Berdamai dengan Covid jelas artinya bukan bernego dengan Covid seperti jual beli di pasar dan cari kesepakatan! Mikir saja, memangnya bisa kita bersepakatan dengan virus, dan bertanya baik-baik, “Vid, ente mau sampai kapan di Indonesia?”
Wkwkwk…maaf, dungu banget kalau kita menelan bulat-bulat kata berdamai yang dimaksud Jokowi! Bandingkan dengan arti ungkapan makan teman. Apakah kita artikan kita makan teman kita itu? Mikir!
Jelas banget disini maksud Pakde Jokowi bahwa ini saatnya kita melanjutkan kehidupan kita. Cukup selama ini kita sama-sama mengenal Covid, dan diajarkan cara hidup di masa pandemi ini. Berarti bukan waktunya lagi kita menunggu kapan Covid berakhir, tetapi kapan manusia bisa berubah dan beradaptasi hidup normal dengan standar anti Covid.
Sebenarnya, manusia itu mampu beradaptasi dan menyesuaikan diri dengan kondisi lingkungannya. Contoh keseharian saja, maaf masih banyak saudara-saudara kita yang hidup di daerah pembuangan sampah. Nggak kebayang aroma menyengat dan standar kesehatan disana. Tetapi nyatanya mereka bisa hidup dengan kondisi miris seperti itu. Hidup normal ditengah kondisi yang sebenarnya tidak dapat dikatakan normal.
Salah jika menyimpulkan ini sikap pasrah! Picik dan dangkal jika berpikir seperti itu! Faktanya, manusia sudah lama kok hidup dengan virus lainnya, seperti Tipus, TBC, Malaria, atau bahkan DBD yang juga penyebab kematian tertinggi di Indonesia bahkan.

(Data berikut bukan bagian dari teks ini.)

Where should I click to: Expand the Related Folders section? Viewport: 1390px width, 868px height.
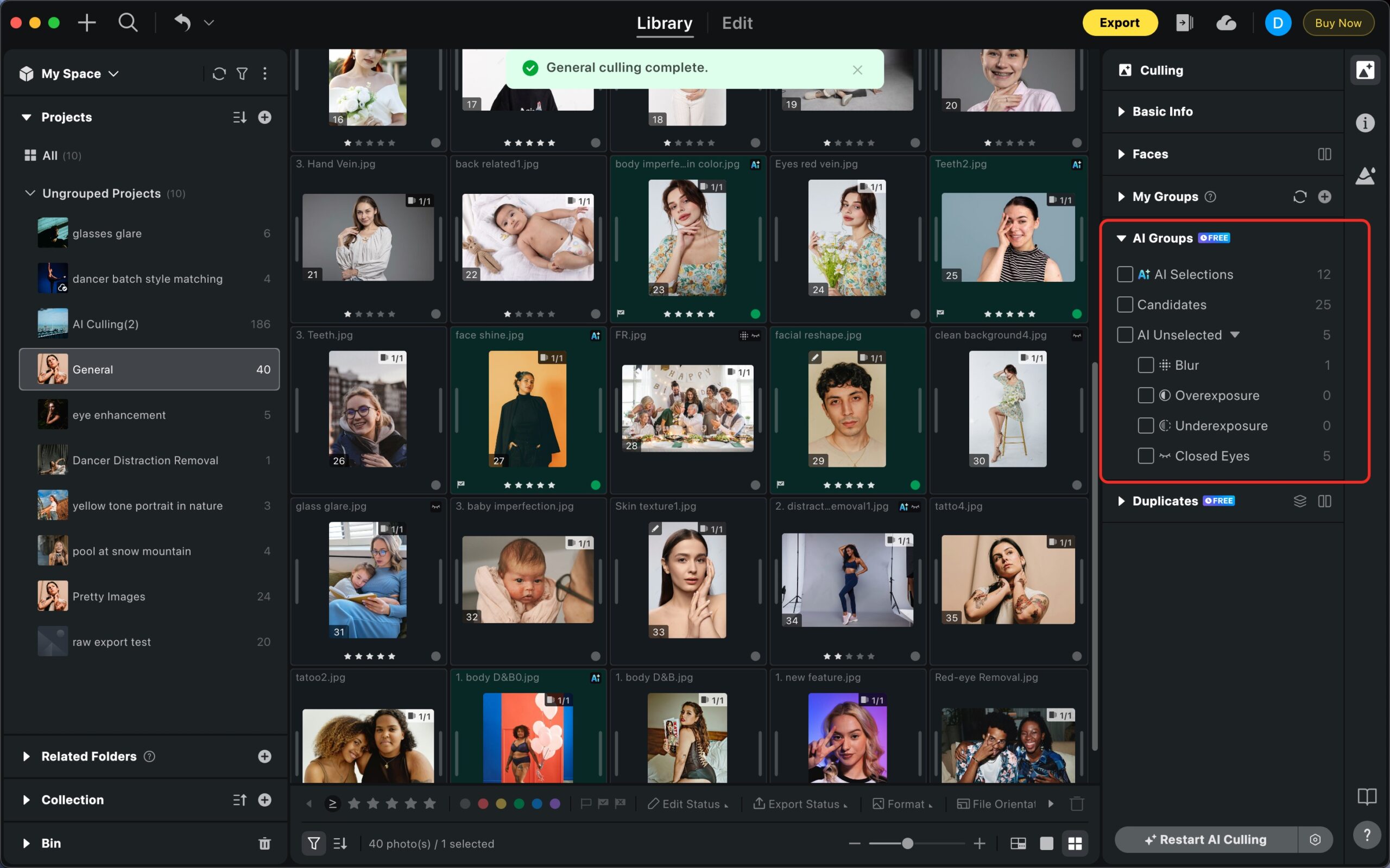click(x=27, y=756)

Memang, belum ada anti-virus untuk Covid. Tetapi, kita semua sudah diajarkan dan diberikan pengertian kesehatan dan kebersihan, misalnya melakukan hal sederhana memakai masker, cuci tangan dan menjaga jarak. Nah, kita jadikan itu sebagai gaya hidup kita yang baru, seperti juga misalnya ketika kita waspada terhadap DBD dengan memperhatikan tempat bersarangnya nyamuk.

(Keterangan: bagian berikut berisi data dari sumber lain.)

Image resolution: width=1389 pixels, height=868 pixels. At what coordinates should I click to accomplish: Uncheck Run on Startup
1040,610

Mungkin membandingkan DBD dengan Covid tidak sebanding, tetapi yang ingin penulis angkat adalah membangun awareness atau kesadaran dan tanggungjawab pribadi! Dimulai dari saya, lalu menjadi kamu, kalian dan berakhir di kita semua bertanggungjawab!

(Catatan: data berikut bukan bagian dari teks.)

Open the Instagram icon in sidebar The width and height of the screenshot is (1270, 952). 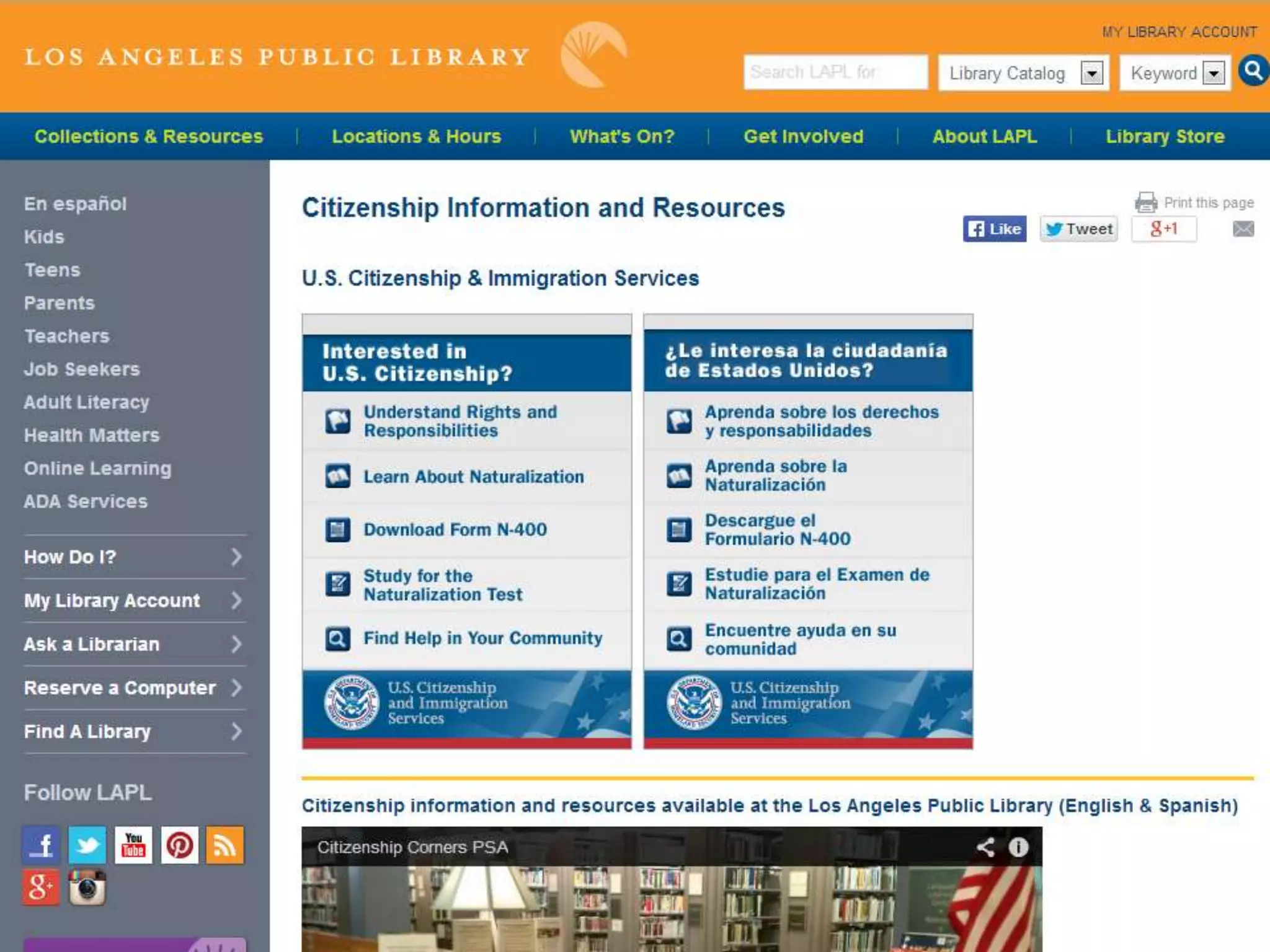[87, 888]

Berpikirlah, nggak mungkin selamanya kita ini ngumpet dan mengunci diri di rumah. Lalu berisik, ngedumel, teriak-teriak salahkan si ono dan si anu! “Woi…kami lapar, kapan ini virus berakhir!”
Wkwkwk…mikir, memangnya ada negara yang sengaja ternak virus supaya warganya habis? Nggak sekalian ledakan diri saja, lebih cepat selesai, daripada seperti ini menghabiskan waktu dan juga biaya.
Itu sebabnya, jangan berpikir negatif seakan negeri ini cuek, dan sabodo amat dengan mulai melonggarkan beberapa kebijakan. Ini bukan karena tidak peduli, dan seolah membiarkan rakyatnya musnah.
Negeri ini harus berjalan, ekonomi harus berputar, dan rakyat harus kembali beraktivitas dengan beradaptasi tentunya bermodal edukasi selama ini. Kembali berkreativitas dan bekerja! Jangan terlena dengan mental (maaf) ngemis mengharapkan bantuan pemerintah.
Adaptasi adalah senjata yang ampuh, dengan meningkatkan kualitas hidup pastinya.
Kita mulai kehidupan yang baru ini dengan mengubah gaya hidup kita. Makanlah makanan yang bergizi, sayur dan buah-buahan! Tinggalkan gaya makan asal kenyang tapi tidak bergizi! Lalu biasakan menjaga kebersihan, dan mematuhi kebijakan protokol yang mengatur “new normal” nantinya.
Paham yah, apa dan kenapa berdamai dengan Covid-19.
Covid-19 musuh kita bersama, dan saat ini tanggungjawab serta kedisiplinan kita menentukan bangkitnya rakyat Indonesia, yang juga bangkitnya negeri ini. Kita harus melawan Covid-19 dengan berubah menjadi manusia yang lebih baik. Menjaga diri sendiri, yang sekaligus juga artinya menjaga orang lain.